I sit on my front porch as the rain starts to fall. A gap in the guttering lets one large drop splat on the wall next to me.
It is dark and the rain is only visible as passing car headlights briefly illuminate it, like sparkling shards. But the roaring spray, after days of scorching arid heat, shouts that yes, the rain is here, falling hard and fast. It gushes and hisses from the sky.
You have just left, so I come outside to feel the downpour, to smell it bursting from the sky on to trees, plants, gutters, potholes, and stare into the night, lit by a few twinkling lights down my street.
I pull a cigarette from my pocket – naughty, I know, and not something I normally do, but it’s my emergency supply and you are not here to lecture me. I turn from the wind and click my lighter. The nicotine rush leaves me light-headed for a second, but I am already woozy with red wine. Only the cooler air and rain keep me upright.
Things are different between us now. And I made it so.
You never asked for it to change. It was down to me. I had my doubts.
But as I sit here and suck and inhale, watching the wisps of grey vapour rise before me, I feel the cold shiver of solitude rise up my spine, the space from my waist to my shoulders, where an arm could have encircled me, a warm and loving embrace.
But here I am, alone again.
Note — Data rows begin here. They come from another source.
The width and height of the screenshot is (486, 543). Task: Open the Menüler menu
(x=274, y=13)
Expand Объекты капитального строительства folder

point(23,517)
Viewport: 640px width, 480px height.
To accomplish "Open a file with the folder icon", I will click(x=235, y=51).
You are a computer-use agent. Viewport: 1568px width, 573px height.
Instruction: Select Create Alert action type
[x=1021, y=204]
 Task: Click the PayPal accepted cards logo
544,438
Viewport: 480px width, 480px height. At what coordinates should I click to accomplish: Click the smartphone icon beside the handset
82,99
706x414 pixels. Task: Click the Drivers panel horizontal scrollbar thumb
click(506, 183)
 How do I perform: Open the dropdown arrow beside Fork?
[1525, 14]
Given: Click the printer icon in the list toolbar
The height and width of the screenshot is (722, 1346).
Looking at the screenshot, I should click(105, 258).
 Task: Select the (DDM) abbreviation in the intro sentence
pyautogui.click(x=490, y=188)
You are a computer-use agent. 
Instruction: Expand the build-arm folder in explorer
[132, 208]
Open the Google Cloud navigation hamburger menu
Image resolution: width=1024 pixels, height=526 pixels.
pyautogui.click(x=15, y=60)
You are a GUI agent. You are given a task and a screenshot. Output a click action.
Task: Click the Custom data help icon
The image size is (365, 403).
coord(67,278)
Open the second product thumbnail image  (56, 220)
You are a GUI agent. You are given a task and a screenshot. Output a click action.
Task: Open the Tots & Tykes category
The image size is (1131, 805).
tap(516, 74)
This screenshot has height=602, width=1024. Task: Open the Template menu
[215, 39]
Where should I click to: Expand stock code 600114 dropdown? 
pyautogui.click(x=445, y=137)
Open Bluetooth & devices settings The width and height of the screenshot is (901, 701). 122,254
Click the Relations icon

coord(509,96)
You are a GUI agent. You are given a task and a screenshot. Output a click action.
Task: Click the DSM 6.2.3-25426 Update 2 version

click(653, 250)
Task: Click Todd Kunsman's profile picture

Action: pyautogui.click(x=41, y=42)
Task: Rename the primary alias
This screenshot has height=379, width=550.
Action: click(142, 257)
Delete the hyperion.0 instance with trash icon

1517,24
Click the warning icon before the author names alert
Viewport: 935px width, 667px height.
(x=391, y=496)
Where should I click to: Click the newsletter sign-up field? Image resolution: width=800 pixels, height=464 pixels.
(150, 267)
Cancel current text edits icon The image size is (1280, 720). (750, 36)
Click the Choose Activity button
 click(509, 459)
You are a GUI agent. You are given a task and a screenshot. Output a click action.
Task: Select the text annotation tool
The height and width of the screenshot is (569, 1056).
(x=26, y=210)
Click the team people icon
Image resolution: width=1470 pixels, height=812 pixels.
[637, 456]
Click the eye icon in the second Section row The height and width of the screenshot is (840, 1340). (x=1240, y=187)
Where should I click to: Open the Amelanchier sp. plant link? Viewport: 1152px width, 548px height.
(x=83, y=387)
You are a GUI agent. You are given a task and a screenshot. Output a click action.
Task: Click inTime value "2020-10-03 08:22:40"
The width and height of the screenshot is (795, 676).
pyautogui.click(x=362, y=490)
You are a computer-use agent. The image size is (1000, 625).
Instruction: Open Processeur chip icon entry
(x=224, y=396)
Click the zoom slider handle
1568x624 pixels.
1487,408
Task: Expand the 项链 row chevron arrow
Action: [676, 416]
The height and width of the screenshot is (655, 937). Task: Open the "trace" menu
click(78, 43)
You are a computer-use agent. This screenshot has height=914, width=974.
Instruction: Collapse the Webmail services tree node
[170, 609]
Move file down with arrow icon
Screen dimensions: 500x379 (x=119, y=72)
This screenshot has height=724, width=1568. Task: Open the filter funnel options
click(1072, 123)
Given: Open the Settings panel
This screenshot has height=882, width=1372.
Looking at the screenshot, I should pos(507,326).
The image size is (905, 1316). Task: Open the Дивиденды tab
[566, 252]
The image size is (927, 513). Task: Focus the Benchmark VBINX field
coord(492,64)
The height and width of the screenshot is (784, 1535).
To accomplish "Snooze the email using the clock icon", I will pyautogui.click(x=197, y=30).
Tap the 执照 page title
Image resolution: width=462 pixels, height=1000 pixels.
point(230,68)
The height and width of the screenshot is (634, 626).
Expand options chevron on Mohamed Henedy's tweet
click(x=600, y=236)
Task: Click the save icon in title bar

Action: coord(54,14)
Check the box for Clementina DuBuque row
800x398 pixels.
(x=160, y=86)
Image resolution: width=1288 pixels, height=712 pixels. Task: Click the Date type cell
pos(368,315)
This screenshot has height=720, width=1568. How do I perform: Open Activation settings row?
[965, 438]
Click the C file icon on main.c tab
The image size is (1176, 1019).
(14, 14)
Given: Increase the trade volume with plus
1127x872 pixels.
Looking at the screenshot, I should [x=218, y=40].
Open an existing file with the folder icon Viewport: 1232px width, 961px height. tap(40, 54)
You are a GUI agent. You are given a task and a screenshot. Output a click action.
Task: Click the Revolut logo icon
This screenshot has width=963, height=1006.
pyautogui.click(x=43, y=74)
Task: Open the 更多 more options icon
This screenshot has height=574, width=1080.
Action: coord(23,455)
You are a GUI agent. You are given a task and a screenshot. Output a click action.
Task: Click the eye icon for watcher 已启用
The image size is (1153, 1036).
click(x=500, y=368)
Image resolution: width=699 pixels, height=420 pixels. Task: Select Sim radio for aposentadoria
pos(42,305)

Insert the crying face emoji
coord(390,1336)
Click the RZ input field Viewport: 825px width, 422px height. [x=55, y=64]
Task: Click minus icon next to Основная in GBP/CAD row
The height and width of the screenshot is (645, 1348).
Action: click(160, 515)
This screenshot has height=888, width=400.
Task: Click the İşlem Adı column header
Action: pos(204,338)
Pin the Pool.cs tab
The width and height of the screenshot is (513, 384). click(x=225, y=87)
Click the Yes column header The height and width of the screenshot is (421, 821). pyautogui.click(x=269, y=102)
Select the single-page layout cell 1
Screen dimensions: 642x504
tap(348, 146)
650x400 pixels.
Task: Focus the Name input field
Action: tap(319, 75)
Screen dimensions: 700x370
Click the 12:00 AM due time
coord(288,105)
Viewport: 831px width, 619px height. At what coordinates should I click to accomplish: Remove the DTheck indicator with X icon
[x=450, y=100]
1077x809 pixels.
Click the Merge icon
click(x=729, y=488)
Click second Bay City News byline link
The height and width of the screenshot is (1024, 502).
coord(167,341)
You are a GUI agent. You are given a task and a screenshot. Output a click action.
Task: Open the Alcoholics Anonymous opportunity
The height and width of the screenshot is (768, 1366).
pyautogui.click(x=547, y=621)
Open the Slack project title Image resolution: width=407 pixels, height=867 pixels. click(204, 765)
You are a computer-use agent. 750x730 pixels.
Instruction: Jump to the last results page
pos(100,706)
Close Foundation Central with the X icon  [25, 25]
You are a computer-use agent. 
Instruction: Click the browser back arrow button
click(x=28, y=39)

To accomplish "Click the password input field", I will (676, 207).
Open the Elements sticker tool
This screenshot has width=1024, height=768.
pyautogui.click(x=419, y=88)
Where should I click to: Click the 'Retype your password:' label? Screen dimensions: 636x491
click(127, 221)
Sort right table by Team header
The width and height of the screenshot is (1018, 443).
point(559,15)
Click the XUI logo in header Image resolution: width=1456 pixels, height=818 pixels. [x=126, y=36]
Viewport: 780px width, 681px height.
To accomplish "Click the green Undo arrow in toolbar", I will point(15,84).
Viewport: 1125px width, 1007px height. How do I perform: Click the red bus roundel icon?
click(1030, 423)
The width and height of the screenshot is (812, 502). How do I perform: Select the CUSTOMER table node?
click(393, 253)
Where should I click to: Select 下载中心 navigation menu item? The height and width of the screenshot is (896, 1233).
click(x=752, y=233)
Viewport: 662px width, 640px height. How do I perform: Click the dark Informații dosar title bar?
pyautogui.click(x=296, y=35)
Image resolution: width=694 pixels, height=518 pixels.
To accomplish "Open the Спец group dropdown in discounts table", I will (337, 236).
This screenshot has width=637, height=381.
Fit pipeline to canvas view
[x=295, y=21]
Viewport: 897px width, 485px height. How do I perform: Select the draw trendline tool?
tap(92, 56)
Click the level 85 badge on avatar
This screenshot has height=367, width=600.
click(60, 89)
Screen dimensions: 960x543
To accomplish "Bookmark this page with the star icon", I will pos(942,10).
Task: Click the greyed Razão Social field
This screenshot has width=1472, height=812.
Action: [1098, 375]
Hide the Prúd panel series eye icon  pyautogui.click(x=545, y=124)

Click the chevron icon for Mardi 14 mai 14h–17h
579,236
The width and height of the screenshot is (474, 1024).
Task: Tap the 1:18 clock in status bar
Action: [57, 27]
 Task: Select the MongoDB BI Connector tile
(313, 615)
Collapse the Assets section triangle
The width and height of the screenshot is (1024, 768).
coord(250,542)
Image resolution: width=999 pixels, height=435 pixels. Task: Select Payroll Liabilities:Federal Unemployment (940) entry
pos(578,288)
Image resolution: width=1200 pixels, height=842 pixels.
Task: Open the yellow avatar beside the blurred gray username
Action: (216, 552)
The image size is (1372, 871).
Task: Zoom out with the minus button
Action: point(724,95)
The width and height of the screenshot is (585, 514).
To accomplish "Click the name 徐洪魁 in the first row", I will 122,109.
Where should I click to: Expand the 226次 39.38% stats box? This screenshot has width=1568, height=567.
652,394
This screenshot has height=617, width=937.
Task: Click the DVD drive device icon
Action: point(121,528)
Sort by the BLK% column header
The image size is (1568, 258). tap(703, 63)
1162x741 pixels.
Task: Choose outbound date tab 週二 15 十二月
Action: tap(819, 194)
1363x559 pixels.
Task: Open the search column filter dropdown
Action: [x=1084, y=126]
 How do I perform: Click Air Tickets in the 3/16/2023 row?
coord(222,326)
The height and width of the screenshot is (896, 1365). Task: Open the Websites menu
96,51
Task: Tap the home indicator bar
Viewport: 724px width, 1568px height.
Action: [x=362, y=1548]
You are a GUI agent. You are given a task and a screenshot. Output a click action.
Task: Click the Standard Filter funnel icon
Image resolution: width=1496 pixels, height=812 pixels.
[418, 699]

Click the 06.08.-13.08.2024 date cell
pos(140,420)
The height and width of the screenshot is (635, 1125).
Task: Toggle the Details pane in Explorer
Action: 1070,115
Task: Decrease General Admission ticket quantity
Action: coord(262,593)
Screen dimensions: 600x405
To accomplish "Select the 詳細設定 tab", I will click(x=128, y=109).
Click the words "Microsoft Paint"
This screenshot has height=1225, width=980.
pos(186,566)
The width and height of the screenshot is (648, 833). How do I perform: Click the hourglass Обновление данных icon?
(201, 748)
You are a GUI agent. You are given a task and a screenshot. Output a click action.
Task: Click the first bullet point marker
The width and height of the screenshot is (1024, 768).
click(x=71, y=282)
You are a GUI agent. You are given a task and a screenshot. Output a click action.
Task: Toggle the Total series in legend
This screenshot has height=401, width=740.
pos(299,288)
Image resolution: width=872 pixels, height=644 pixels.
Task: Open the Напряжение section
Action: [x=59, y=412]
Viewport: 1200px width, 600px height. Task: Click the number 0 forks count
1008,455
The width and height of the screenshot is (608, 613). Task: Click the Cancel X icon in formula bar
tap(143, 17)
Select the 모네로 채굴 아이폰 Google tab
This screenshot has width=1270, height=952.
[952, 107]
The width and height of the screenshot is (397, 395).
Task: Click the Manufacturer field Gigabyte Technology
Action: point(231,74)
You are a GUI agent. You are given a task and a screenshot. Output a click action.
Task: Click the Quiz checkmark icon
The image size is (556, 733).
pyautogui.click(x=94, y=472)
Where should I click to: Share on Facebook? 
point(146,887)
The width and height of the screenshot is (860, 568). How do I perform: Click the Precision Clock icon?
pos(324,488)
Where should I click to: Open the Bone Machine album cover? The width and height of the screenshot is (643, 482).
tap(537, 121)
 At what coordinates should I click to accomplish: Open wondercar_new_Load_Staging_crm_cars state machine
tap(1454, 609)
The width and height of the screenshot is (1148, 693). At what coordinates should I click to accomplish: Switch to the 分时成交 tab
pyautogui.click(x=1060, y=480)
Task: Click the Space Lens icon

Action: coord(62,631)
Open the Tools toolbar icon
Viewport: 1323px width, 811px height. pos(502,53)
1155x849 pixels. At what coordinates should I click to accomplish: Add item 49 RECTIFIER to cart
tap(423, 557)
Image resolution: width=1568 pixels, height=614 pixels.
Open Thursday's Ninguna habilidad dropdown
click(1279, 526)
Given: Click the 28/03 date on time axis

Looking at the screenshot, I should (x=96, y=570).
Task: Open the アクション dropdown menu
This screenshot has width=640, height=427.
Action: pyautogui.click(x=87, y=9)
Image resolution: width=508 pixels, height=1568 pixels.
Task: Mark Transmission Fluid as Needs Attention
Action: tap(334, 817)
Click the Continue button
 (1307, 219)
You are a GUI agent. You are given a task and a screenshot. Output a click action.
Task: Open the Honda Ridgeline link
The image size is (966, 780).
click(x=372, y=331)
Plunk! Another large drop hits the wall next to me.
As I press the cigarette between my lips, I think of your lips when they used to press against mine, soft and warm. But I made this choice.
I cross my legs as the breeze gets sharper and blows up my dress. But the breeze is the only thing to get this far.
I long for a warm head laid on my lap, fingers caressing my legs, as I gently stroke the head. Plop! The drop shakes me from my reverie for a second.
The wind rustles through the Magnolia tree over the wall and it moves, in this light like a sea of a million dark green leaves. Between the drifting clouds of smoke I inhale the smell of wet leaves, grass and nature aroused by the down pour. Will I ever be aroused again?
Plunk! There it goes again.
The wine haze and nicotine fuzz do not allow me to answer the question – do I just want to be desired and touched by someone, or do I still crave your heat, your kiss, your sex.
But you have gone. I made you go. So I am alone again. Splat! The drop seems to be coming more frequently now.
And I do not want to ask the question right now. It will only plague me when I awaken from my heavy alcohol sleep at around 4am and struggle to close my eyes again. I have argued with myself for some time now on this point. Right now I call a truce.
Flump! That drop is now mocking me. The cigarette is down to the butt and I don’t want another – the bitter taste and dry mouth remind me why. I turn my back on the wet night, turn my back on my thoughts – just for now. Time for the empty bed, one pillow not used. Time to snuff out thoughts and feelings. Until tomorrow.